#### [ABOUT THIS TASK]
Go through the records and filter out every line lacking the word "badge"; copy the lines that remain.

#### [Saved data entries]
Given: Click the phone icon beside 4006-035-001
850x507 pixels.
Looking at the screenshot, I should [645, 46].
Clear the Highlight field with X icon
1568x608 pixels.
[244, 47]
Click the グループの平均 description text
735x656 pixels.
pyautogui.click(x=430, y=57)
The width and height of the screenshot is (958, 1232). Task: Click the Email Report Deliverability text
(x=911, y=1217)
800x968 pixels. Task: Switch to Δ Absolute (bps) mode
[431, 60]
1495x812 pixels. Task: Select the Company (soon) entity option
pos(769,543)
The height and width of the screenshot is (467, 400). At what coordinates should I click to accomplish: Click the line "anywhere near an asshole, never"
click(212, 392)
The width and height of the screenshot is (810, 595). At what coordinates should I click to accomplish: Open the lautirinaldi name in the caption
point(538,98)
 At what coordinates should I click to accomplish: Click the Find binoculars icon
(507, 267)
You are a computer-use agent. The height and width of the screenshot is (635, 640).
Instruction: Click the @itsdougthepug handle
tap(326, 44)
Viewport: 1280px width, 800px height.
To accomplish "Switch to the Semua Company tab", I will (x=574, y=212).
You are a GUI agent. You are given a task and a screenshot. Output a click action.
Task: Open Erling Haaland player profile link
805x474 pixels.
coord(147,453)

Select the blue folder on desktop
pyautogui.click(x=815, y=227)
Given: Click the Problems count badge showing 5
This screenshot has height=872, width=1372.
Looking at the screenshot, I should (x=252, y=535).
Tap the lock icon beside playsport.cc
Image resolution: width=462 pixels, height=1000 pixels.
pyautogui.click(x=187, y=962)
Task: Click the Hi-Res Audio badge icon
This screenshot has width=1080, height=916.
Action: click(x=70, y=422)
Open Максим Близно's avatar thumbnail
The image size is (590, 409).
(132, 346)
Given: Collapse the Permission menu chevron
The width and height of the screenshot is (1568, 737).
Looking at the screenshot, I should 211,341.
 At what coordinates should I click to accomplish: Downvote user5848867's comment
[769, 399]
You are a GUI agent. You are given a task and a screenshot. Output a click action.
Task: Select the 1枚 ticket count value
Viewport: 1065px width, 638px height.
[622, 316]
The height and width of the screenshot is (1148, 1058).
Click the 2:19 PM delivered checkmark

#### [ANSWER TO THIS EXERCISE]
Given: Click the Problems count badge showing 5
Task: Click the Hi-Res Audio badge icon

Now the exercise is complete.